### Saved entries
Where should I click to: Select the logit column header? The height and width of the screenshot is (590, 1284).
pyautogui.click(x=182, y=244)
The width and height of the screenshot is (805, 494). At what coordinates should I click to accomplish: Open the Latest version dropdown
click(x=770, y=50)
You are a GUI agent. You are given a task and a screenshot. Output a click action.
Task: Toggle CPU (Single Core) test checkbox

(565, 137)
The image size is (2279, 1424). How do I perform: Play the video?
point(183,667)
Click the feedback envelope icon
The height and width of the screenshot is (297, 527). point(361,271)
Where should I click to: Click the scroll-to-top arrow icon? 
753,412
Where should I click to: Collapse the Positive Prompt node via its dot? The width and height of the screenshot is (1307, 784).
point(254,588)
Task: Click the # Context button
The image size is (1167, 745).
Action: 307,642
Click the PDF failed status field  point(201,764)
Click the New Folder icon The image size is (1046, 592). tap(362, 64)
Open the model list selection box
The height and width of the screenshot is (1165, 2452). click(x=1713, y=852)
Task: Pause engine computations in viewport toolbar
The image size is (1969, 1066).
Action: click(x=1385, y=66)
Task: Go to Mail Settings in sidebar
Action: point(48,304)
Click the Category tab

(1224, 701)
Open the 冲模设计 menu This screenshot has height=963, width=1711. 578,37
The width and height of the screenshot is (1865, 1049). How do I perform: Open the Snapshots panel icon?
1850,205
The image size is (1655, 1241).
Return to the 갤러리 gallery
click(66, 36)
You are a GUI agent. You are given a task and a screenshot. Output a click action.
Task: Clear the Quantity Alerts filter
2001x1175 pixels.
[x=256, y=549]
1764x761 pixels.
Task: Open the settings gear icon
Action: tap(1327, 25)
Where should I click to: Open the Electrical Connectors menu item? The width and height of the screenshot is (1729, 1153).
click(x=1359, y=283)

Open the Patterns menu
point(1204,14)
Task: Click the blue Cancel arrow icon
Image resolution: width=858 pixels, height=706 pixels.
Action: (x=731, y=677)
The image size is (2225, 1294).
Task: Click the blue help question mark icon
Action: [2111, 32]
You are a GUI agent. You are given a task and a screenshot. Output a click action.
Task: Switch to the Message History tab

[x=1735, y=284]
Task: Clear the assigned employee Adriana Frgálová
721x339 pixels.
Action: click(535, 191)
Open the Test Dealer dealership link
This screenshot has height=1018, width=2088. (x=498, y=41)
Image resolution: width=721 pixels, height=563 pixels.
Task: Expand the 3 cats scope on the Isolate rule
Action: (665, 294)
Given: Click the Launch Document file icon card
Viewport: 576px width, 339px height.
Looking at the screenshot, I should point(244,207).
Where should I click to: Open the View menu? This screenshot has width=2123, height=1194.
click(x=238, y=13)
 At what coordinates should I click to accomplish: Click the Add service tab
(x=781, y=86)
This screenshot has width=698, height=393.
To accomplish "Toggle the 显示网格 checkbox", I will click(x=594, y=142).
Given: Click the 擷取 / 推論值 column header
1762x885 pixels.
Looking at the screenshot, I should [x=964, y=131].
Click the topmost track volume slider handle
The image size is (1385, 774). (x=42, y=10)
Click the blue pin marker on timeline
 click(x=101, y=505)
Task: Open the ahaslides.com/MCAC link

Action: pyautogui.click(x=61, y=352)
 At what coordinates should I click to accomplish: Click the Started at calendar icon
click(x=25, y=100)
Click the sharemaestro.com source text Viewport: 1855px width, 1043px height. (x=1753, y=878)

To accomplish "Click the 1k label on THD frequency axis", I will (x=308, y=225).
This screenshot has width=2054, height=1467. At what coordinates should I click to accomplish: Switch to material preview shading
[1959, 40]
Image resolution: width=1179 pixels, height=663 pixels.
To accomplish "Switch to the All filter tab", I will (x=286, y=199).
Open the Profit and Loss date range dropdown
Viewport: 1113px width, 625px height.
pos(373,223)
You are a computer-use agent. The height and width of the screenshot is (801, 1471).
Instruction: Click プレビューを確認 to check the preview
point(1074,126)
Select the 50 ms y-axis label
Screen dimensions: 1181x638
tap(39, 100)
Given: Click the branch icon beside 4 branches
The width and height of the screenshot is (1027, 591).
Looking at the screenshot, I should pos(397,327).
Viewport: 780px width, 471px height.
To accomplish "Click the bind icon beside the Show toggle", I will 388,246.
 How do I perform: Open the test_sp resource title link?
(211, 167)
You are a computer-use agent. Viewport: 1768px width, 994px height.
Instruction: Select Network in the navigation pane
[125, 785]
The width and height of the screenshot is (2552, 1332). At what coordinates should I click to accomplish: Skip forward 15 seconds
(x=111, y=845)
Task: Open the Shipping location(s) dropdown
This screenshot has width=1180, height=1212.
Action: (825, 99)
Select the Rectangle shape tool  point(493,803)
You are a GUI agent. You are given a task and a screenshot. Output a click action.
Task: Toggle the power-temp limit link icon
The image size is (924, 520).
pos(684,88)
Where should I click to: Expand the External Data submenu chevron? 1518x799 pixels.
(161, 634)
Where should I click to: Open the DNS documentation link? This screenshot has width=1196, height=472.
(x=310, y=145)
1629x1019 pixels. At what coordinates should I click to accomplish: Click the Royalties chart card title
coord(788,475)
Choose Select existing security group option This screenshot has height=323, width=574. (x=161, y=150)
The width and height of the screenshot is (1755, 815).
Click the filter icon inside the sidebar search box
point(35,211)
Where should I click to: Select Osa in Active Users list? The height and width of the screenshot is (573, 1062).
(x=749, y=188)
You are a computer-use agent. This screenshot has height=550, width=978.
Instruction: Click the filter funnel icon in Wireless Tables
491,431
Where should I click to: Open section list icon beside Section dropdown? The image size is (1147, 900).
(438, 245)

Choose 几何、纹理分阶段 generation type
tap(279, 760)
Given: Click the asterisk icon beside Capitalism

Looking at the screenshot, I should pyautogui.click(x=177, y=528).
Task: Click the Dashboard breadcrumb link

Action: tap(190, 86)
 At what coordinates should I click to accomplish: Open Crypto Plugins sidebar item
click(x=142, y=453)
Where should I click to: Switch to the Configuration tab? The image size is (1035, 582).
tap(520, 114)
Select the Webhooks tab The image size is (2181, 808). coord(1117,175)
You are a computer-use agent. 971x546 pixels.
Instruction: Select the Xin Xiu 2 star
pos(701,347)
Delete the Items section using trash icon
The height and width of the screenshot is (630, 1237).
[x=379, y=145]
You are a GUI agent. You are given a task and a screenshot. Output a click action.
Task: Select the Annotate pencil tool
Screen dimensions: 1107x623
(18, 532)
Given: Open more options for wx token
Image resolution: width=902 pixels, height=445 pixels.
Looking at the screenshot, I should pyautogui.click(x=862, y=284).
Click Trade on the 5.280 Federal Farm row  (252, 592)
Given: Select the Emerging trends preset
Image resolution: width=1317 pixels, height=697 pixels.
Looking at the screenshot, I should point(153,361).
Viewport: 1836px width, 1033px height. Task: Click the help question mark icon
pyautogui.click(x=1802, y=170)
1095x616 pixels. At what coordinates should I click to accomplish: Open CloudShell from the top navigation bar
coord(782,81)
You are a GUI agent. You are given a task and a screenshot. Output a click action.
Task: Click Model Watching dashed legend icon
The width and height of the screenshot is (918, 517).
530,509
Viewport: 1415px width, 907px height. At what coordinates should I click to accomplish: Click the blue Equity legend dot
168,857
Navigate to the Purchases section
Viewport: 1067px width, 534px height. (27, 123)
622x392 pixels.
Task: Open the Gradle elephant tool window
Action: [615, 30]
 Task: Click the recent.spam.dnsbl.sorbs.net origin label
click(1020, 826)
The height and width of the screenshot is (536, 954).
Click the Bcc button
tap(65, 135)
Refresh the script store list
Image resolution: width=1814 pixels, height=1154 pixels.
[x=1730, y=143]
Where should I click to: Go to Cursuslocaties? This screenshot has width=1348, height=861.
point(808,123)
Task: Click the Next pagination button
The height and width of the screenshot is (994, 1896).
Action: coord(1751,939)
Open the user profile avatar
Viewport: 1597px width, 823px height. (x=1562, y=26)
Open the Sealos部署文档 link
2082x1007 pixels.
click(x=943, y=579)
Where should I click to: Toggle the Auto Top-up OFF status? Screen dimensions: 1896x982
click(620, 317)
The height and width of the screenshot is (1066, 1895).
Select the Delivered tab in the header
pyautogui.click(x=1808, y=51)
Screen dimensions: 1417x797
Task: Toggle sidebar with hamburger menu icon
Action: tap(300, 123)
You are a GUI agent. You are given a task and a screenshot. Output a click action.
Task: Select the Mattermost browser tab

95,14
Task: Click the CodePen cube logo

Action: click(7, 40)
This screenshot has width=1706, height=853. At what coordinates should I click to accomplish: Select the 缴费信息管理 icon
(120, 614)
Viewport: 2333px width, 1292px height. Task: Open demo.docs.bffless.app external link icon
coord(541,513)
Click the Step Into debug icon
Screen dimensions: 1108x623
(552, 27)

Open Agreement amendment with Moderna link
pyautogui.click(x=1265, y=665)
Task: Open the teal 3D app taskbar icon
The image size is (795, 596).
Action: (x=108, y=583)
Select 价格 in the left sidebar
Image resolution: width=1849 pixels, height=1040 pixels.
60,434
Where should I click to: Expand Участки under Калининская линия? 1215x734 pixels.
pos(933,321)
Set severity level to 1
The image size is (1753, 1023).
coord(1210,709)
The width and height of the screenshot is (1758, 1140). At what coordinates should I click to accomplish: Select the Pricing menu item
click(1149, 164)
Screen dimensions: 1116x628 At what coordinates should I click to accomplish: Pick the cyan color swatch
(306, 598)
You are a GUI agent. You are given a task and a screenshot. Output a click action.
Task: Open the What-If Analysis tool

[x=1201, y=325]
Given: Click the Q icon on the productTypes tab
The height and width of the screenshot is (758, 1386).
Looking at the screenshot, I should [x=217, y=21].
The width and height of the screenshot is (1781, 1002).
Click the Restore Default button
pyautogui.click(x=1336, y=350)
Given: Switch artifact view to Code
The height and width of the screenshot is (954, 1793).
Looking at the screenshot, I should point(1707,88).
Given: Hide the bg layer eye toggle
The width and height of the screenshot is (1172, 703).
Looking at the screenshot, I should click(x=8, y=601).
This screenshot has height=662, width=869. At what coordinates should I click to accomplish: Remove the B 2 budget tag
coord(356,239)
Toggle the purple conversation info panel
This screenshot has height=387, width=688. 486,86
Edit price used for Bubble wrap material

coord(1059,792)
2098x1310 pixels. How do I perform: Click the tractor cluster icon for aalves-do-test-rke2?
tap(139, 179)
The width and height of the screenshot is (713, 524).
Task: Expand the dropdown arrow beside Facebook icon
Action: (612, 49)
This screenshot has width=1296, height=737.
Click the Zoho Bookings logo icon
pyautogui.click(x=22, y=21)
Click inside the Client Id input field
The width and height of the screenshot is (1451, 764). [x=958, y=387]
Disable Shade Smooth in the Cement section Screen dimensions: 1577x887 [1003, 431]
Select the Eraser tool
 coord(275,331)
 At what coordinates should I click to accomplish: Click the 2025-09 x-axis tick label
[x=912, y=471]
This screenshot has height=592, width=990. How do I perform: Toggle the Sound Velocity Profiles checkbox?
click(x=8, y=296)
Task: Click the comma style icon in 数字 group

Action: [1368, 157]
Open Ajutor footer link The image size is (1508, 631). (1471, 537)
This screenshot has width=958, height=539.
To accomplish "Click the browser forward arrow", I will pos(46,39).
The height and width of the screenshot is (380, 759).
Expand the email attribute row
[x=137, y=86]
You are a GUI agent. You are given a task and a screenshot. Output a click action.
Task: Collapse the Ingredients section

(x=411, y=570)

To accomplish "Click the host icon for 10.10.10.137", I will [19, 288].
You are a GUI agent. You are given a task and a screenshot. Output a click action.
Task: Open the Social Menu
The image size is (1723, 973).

### What the task requires
Pick from the records each line that contains the word "computer" and show it.

### Response below
You are a computer-use agent. The height and width of the screenshot is (801, 1471).
You are a computer-use agent. Viewport: 1768px width, 994px height.
You are a computer-use agent. This screenshot has height=550, width=978.
You are a computer-use agent. 971x546 pixels.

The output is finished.